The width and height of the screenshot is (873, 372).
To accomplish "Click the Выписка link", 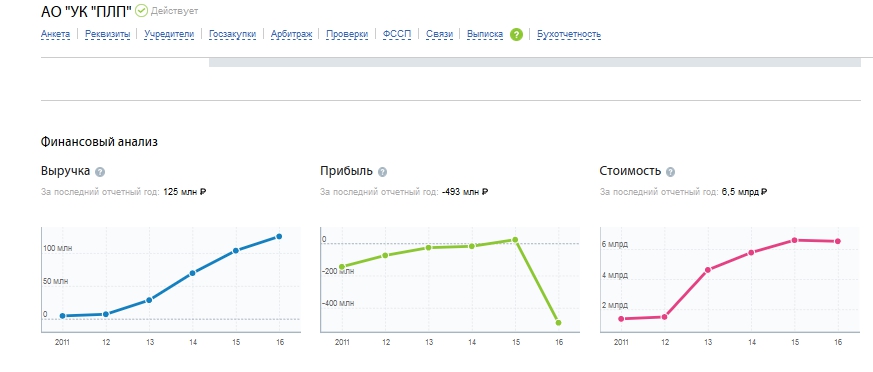I will (485, 35).
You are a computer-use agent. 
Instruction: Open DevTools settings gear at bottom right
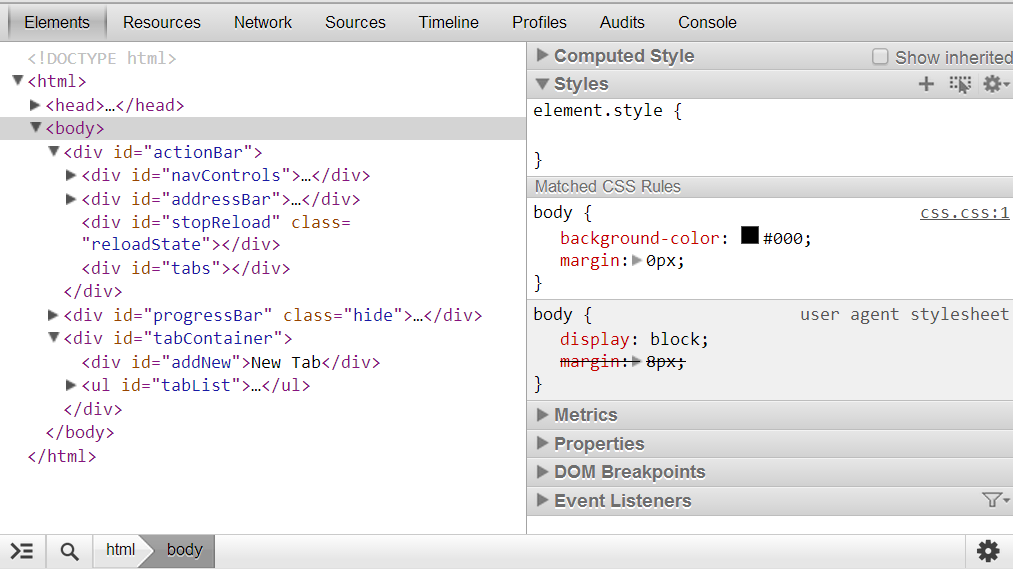point(988,551)
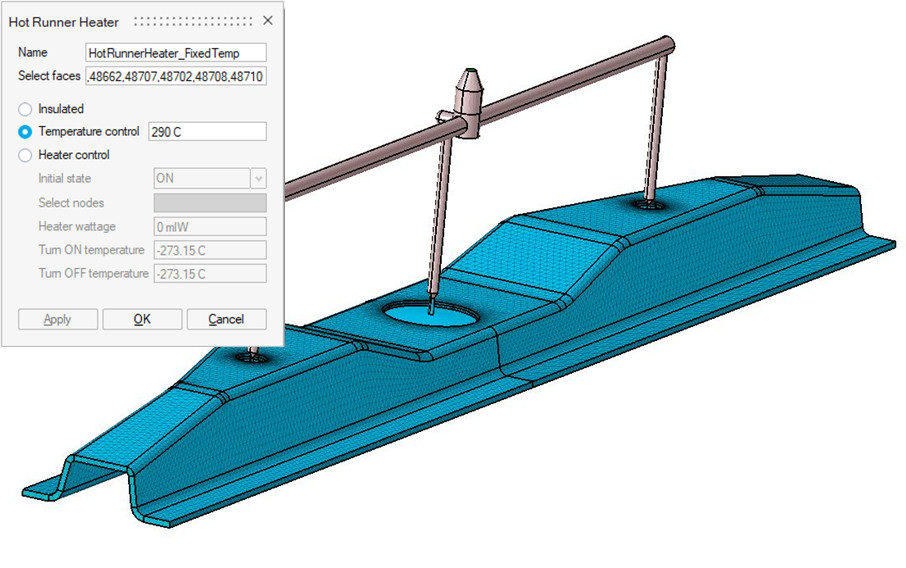Click the Heater wattage field

click(208, 226)
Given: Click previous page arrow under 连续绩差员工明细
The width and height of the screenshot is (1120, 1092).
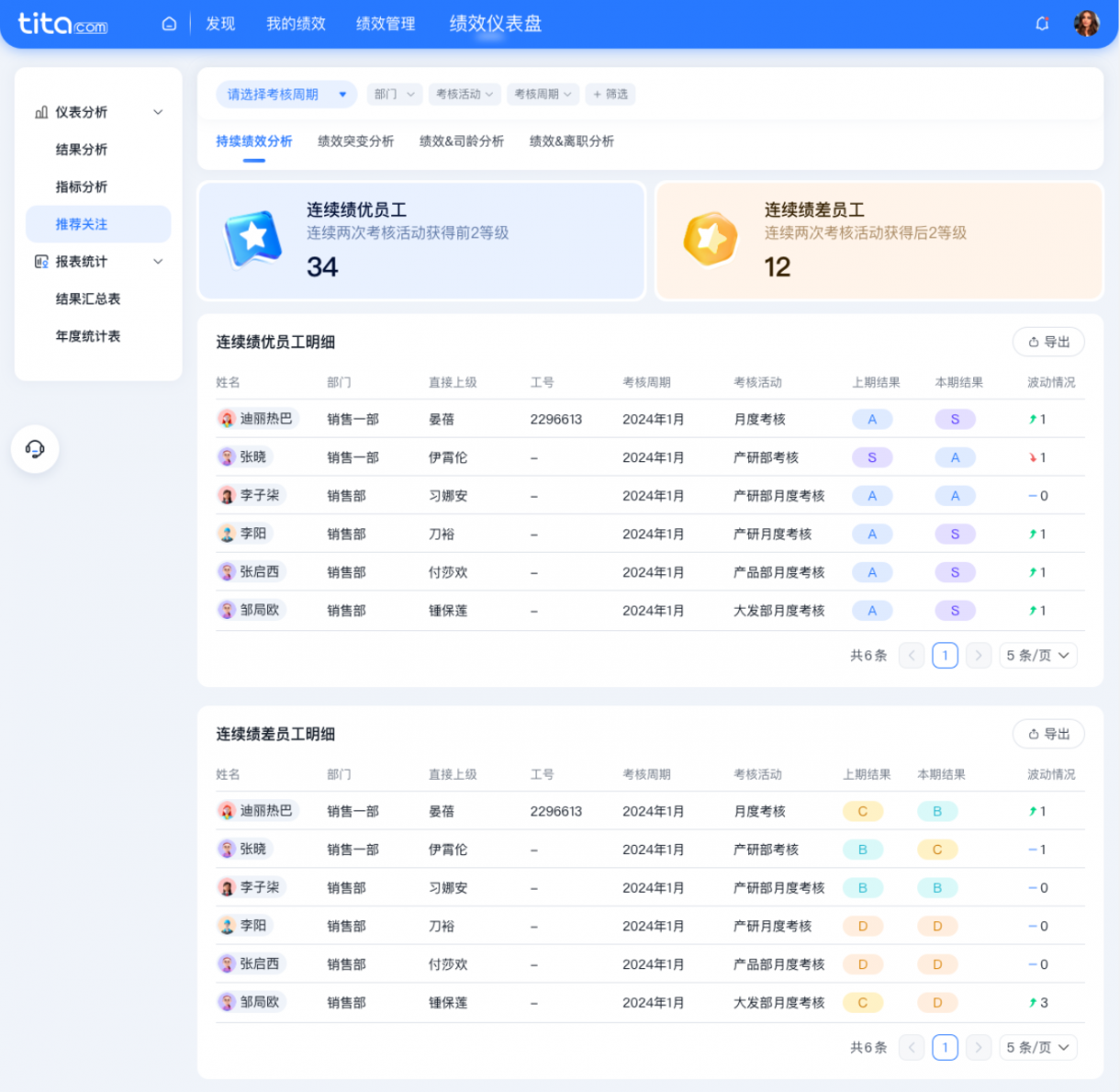Looking at the screenshot, I should pyautogui.click(x=911, y=1047).
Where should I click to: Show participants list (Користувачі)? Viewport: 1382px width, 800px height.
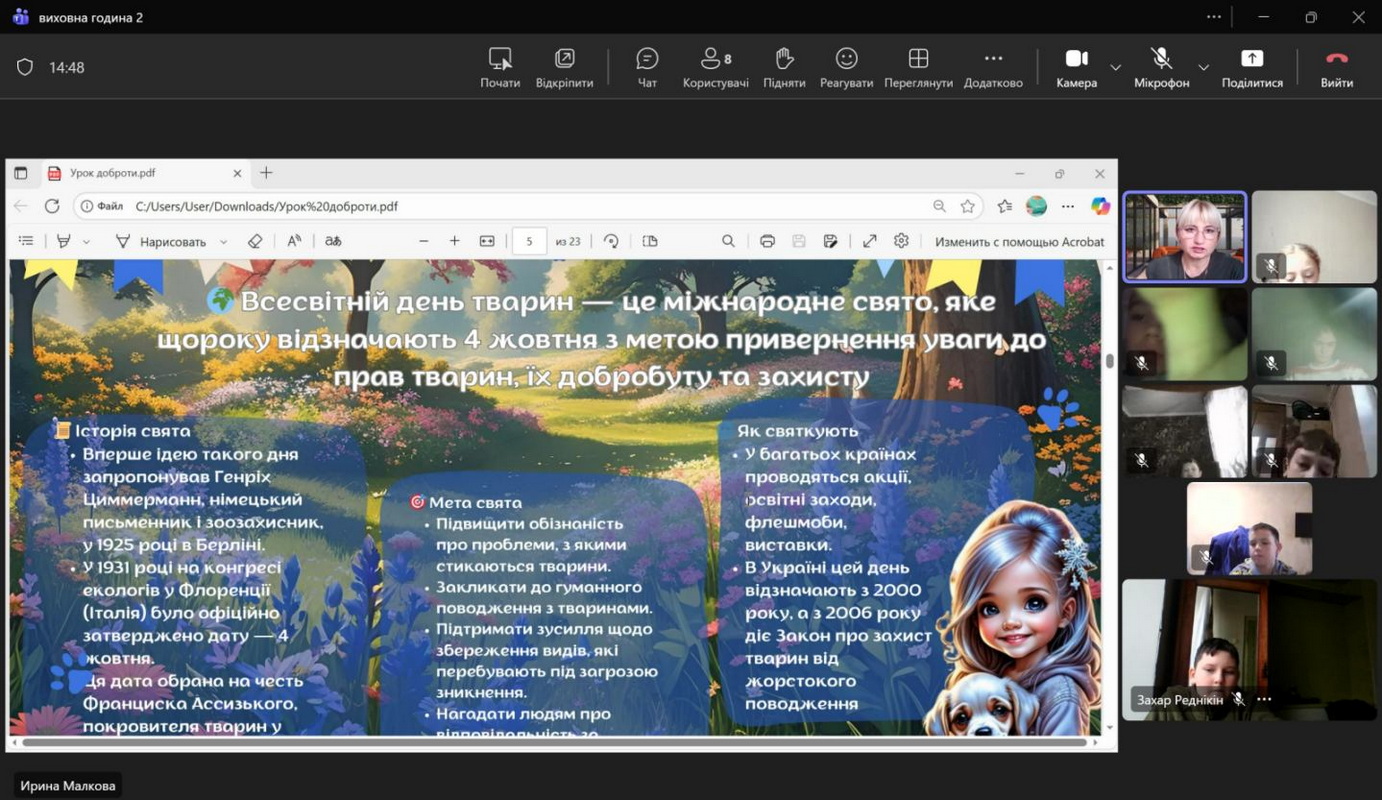(x=715, y=67)

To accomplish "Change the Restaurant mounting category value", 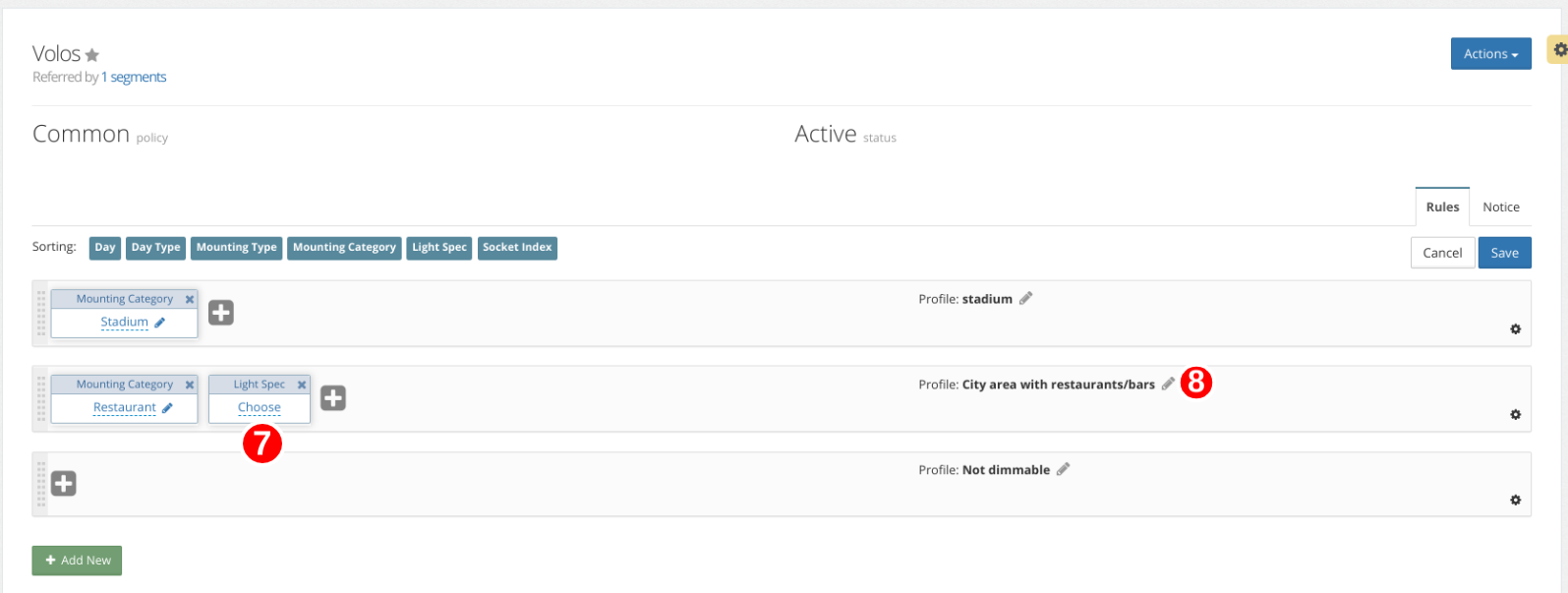I will pyautogui.click(x=125, y=408).
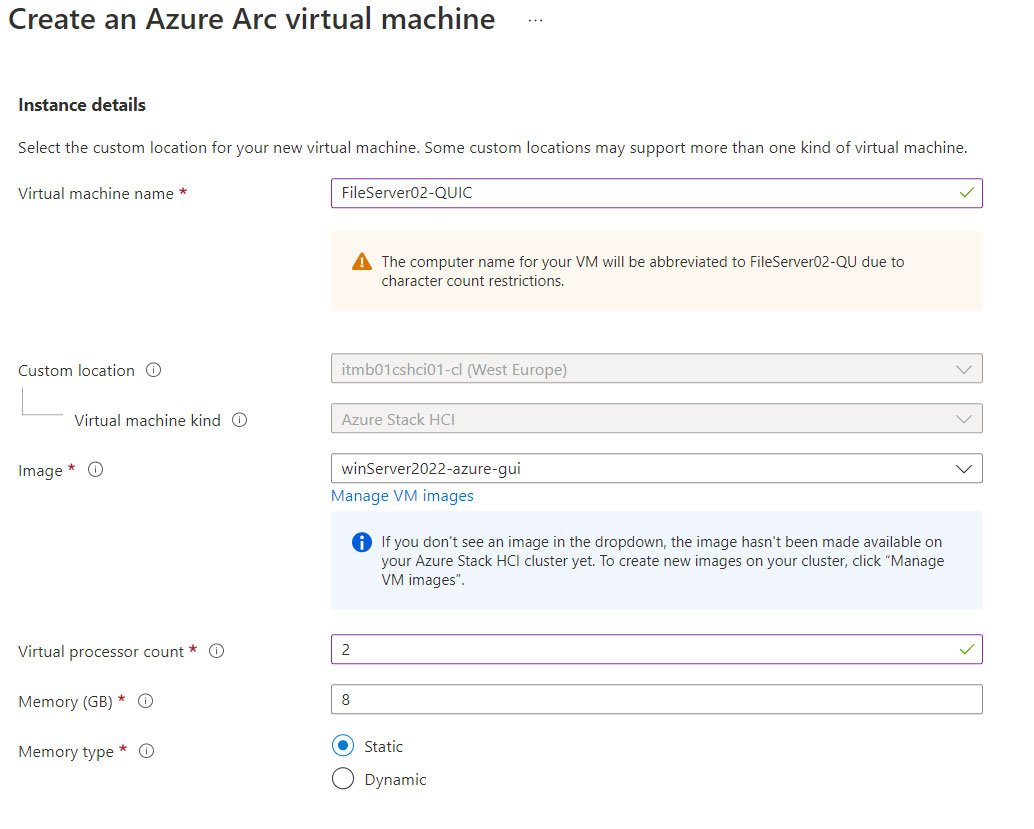Click the info icon next to Image
This screenshot has height=829, width=1034.
tap(95, 470)
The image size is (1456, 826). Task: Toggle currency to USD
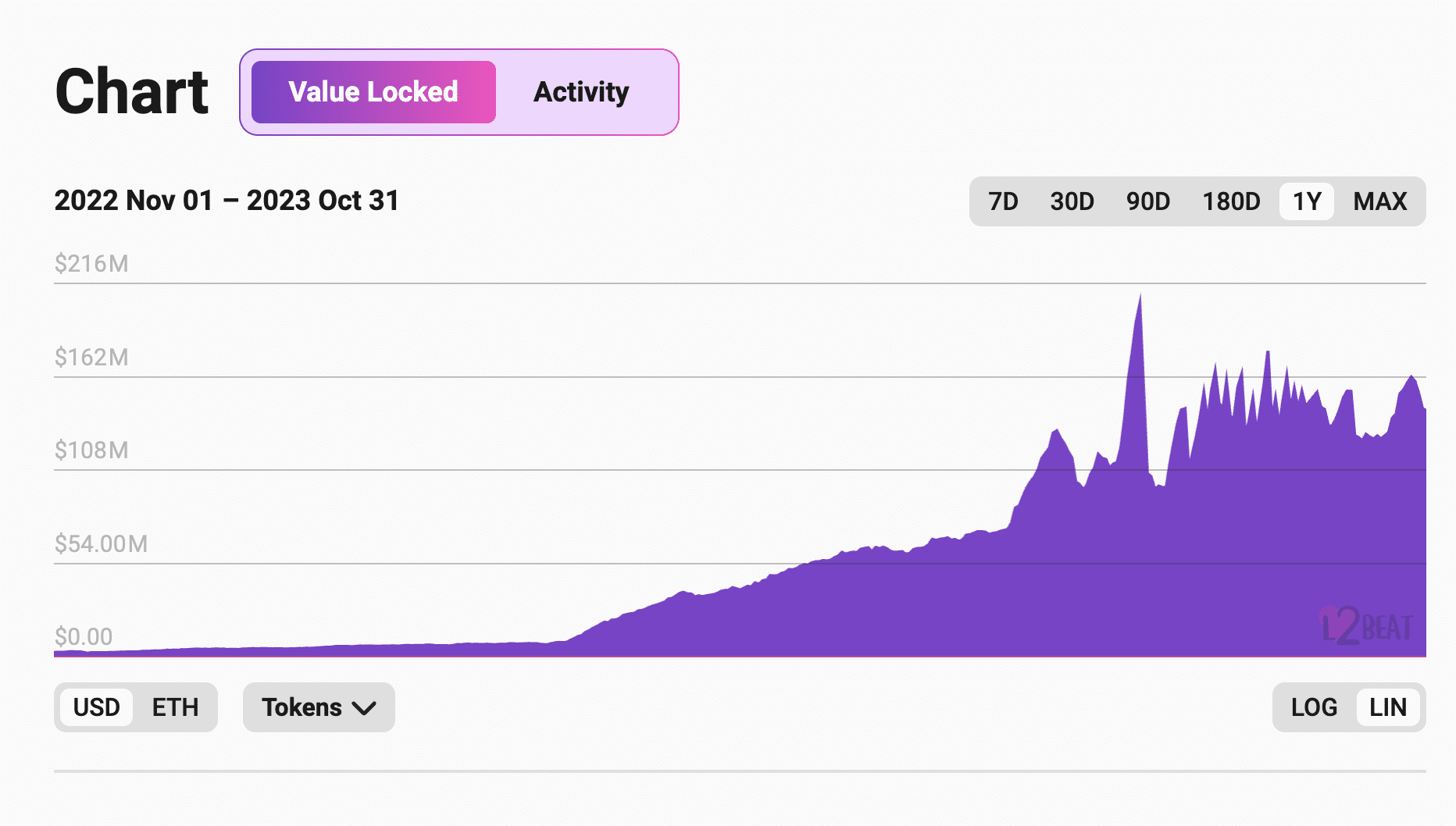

• • • • •

**Goal**
Identify each line of the material above that contains the word "height", and copy those lines.

**Solution to this exercise**
The width and height of the screenshot is (873, 372).
The width and height of the screenshot is (1120, 1092).
Where should I click to: Show participants list (Користувачі)? Viewport: 1382px width, 800px height.
This screenshot has height=829, width=1034.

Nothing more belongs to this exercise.